Intentions Versus Resolutions

It may seem like semantics to debate the differences between intentions and resolutions, but there really are key differences that we can focus on. Intentions are less specific than goals and resolutions. When we set goals, therapists often use the SMART goal-setting framework, focusing on making our goals specific, measurable, attainable, realistic, and time-constrained. It’s important to have goals – they keep us driving towards where we want to be in various aspects of our lives. It’s also important to pair these goals with key shifts in our mindsets that can allow us to have higher success rates. That’s where intention setting comes in.

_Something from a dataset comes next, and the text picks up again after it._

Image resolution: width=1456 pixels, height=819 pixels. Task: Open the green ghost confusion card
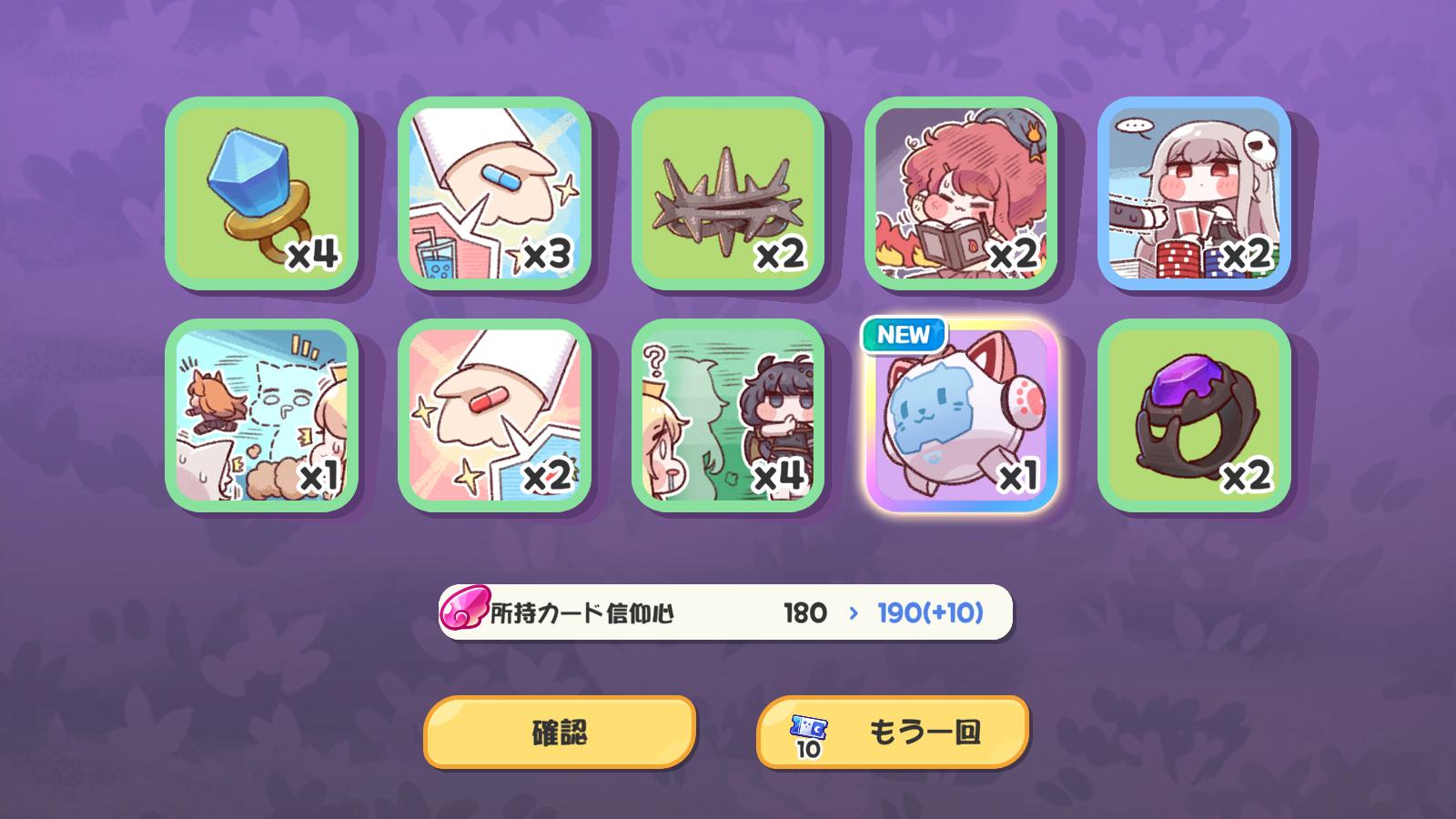[x=727, y=415]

Intentions are inherently broader than goals. They can be described as less tangible and, oftentimes, more spiritual. They are guiding principles from which we would like to live. Frequently, intentions may focus on overarching aspects of our lives where we want to center our attention. Being more present, focusing on wellness, bettering our mental health, doing more of what brings us peace and joy – these are all intentions, and they often sound less punitive than the goals that we set for ourselves around the new year. They also allow us more wiggle room for days (weeks…) where we don’t meet our resolutions. It’s easier to come back to an intention than it is to revisit a goal that we have knowingly or unknowingly cast aside.

Setting Your Intentions

So how do you go about setting your intention? It may be helpful to begin by clarifying what you felt like you lacked last year or a dream or hope you have for your life in the future. Remember to make it broad! Plan to incorporate this intention as a daily part of your mindset. If you meditate, perhaps you can choose a mantra that represents your intention, or you can meditate on what your intention means to you or what your life would look like if you fully lived out your intention. Journaling can also be helpful in this area. Plan to mindfully check in with yourself daily or throughout your day and ask, “what am I doing to live my intention today?” This can help give you some achievable action steps to take, but it’s important to focus more on the journey than the destination, as we often do when we set resolutions for ourselves. Be flexible in your thinking and, most of all, be kind to yourself.

Coming out of a very challenging couple of years, it is crucial that we use goal and intention setting to fulfill us rather than to beat ourselves up. If you’re feeling worn down or have a poor track record with setting resolutions, intention setting may be the way for you to still focus on hopes and dreams for yourself without the added pressure.